To do:
All lines from the one containing "Городская дума (57, 1045)" through the last line below must be duplicated exactly, with nothing outside that span.

━━ Source records

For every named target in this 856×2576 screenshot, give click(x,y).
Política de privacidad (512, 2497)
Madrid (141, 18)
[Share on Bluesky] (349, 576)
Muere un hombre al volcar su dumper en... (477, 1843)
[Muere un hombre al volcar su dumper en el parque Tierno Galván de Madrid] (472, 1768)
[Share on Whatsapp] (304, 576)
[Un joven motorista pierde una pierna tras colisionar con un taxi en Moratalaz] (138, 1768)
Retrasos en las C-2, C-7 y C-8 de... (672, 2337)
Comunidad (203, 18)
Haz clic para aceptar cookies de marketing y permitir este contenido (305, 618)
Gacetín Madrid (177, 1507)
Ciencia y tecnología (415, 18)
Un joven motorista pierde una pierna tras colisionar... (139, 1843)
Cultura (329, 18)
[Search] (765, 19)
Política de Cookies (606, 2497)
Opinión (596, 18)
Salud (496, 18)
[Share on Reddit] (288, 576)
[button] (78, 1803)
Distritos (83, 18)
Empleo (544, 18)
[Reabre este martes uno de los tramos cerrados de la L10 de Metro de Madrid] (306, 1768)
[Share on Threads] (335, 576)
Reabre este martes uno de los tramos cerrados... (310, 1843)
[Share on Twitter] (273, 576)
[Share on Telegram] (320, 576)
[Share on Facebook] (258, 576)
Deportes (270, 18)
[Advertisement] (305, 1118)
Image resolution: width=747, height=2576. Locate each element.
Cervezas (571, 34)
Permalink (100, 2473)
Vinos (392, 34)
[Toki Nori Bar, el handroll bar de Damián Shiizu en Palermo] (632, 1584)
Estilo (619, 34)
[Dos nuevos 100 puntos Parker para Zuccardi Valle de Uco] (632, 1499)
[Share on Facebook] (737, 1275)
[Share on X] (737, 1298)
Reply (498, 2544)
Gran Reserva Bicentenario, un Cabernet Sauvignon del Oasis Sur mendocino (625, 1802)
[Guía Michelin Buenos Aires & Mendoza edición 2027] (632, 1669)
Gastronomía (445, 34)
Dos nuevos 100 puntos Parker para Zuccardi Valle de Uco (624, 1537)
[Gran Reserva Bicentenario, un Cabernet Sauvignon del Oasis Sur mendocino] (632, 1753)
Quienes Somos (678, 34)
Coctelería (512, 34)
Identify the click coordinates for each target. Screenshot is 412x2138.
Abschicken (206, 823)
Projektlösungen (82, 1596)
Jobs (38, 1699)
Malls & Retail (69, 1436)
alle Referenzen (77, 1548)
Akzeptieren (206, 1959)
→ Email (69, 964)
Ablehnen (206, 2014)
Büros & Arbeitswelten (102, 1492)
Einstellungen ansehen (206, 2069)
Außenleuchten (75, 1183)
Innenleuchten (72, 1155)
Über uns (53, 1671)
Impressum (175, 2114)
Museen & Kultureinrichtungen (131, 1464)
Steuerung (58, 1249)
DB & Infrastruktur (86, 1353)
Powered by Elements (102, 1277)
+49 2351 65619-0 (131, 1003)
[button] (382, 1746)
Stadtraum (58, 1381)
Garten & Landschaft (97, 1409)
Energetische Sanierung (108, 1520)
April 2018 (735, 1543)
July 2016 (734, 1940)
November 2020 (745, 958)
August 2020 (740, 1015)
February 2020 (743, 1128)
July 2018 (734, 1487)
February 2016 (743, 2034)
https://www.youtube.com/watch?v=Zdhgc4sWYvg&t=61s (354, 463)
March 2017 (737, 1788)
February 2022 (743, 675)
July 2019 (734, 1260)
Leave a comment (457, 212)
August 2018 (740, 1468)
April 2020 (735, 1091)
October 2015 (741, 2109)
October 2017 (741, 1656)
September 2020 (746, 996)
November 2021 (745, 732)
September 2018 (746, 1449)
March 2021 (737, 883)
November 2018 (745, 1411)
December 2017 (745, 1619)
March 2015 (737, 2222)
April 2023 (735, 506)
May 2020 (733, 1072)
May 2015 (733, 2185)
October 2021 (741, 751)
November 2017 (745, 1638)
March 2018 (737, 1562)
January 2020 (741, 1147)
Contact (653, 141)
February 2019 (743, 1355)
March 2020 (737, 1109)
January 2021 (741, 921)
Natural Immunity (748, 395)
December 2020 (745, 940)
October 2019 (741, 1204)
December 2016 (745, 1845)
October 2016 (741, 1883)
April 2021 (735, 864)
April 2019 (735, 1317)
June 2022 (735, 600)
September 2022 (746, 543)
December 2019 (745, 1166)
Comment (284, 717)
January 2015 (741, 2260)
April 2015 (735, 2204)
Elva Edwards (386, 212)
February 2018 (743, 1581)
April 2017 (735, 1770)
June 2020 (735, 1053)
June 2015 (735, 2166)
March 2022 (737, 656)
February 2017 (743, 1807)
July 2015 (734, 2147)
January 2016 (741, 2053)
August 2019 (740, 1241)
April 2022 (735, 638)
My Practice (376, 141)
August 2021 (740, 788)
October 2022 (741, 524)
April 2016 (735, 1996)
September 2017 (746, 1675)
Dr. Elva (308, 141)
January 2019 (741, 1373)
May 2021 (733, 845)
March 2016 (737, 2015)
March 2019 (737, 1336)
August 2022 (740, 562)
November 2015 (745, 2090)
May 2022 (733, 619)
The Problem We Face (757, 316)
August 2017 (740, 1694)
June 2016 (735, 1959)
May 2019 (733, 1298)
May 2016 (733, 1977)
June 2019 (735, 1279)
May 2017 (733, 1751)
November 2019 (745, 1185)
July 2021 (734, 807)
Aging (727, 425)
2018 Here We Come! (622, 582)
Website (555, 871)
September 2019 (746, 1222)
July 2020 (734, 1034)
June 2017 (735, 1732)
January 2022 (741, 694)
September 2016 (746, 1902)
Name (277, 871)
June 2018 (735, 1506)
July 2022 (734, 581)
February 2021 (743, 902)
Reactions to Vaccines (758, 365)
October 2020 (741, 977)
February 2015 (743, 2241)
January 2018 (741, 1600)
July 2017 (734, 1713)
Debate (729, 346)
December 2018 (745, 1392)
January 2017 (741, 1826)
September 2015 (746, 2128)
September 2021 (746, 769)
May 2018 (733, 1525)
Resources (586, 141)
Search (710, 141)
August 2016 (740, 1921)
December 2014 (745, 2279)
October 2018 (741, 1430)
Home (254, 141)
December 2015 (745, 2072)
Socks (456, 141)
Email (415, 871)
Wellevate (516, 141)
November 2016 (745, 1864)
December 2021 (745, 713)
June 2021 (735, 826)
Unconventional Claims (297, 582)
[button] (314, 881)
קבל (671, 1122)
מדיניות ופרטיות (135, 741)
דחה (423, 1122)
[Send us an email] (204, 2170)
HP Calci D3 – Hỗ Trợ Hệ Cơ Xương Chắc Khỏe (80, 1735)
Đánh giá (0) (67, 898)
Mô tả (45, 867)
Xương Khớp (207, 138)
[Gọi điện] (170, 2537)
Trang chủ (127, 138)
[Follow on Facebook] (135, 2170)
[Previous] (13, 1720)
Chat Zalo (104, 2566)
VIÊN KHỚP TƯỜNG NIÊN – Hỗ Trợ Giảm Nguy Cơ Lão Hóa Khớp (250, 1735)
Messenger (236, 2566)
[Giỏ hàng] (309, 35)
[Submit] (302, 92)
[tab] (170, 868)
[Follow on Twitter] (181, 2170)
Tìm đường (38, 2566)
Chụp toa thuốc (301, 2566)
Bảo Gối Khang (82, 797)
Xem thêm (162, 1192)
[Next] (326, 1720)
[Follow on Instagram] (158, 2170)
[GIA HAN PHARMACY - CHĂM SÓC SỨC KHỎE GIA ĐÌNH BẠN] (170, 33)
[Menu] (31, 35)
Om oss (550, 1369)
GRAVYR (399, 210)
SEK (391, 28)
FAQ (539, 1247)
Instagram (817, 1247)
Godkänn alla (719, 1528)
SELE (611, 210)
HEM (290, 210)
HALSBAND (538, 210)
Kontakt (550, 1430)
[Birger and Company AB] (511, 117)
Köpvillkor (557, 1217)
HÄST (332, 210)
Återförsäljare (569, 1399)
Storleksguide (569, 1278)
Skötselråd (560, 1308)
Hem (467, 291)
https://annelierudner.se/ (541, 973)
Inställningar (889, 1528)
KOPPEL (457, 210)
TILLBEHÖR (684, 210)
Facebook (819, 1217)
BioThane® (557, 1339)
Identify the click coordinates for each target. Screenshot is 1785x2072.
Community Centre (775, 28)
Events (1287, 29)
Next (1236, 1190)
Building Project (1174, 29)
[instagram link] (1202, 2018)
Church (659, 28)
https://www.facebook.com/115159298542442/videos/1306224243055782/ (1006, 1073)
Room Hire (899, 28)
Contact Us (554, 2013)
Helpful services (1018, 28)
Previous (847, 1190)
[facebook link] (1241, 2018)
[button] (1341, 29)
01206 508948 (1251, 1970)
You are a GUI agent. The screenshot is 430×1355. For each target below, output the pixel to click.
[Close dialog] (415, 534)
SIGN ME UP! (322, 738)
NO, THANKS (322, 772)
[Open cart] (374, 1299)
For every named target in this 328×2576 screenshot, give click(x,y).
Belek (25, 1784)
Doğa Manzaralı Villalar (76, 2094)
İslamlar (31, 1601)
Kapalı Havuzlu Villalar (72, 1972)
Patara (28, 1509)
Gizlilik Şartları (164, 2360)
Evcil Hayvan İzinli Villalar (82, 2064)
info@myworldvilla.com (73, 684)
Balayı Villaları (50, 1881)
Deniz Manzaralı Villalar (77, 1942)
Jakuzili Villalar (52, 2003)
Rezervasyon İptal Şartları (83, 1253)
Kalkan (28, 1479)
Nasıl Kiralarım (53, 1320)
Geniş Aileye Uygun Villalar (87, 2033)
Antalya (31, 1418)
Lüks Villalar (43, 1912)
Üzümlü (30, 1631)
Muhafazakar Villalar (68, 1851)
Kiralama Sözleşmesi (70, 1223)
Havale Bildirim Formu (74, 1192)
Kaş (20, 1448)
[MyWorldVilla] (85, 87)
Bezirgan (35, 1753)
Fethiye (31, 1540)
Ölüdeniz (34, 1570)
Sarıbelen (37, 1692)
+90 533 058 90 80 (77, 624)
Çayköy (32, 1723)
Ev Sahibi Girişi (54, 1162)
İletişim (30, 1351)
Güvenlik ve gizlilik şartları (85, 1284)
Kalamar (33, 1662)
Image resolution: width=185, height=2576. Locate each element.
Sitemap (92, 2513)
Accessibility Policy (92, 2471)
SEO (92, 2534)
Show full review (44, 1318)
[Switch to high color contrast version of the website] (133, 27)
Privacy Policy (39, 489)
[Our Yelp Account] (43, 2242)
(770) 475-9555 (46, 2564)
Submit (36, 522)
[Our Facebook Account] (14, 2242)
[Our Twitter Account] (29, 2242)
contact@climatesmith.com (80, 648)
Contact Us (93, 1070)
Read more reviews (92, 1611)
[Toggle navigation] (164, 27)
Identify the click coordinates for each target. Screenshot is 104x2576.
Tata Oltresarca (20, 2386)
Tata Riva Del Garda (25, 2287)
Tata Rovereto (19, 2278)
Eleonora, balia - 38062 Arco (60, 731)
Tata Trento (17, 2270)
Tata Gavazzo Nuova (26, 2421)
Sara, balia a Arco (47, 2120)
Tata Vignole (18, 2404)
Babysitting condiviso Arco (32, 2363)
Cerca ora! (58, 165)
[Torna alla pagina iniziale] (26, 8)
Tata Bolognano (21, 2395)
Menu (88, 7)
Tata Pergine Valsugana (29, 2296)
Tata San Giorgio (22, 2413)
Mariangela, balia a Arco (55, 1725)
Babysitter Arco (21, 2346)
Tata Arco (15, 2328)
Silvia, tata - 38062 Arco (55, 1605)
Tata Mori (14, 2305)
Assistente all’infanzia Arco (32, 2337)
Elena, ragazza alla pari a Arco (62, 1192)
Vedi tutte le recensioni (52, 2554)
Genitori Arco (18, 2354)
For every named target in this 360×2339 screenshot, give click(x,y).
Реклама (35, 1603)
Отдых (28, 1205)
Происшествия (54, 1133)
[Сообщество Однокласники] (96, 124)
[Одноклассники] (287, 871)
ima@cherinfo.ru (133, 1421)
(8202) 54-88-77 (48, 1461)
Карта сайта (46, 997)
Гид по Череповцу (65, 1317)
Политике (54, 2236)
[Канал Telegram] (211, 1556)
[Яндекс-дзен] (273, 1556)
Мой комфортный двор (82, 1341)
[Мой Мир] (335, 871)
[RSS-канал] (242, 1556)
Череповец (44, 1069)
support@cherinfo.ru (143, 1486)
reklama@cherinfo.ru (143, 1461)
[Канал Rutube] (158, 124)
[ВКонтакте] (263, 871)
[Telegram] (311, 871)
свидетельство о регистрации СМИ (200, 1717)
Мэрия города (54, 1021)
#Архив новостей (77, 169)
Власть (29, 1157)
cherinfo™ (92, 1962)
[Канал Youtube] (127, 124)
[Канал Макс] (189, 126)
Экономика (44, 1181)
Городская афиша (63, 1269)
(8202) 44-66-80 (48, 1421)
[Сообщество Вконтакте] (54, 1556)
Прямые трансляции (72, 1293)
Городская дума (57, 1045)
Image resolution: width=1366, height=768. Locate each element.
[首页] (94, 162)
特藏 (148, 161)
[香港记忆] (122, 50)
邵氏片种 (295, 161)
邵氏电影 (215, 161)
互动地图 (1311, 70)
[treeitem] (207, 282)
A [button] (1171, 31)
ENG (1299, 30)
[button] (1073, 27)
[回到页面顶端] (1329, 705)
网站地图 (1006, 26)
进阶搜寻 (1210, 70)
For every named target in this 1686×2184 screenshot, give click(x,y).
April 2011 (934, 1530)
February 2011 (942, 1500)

━━━━

Problem solution:
Городская дума (57, 1045)
Image resolution: width=1366, height=768. Locate each element.
[首页] (94, 162)
特藏 (148, 161)
[香港记忆] (122, 50)
邵氏片种 (295, 161)
邵氏电影 (215, 161)
互动地图 (1311, 70)
[treeitem] (207, 282)
A [button] (1171, 31)
ENG (1299, 30)
[button] (1073, 27)
[回到页面顶端] (1329, 705)
网站地图 (1006, 26)
进阶搜寻 (1210, 70)
For every named target in this 1686×2184 screenshot, give click(x,y).
April 2011 (934, 1530)
February 2011 (942, 1500)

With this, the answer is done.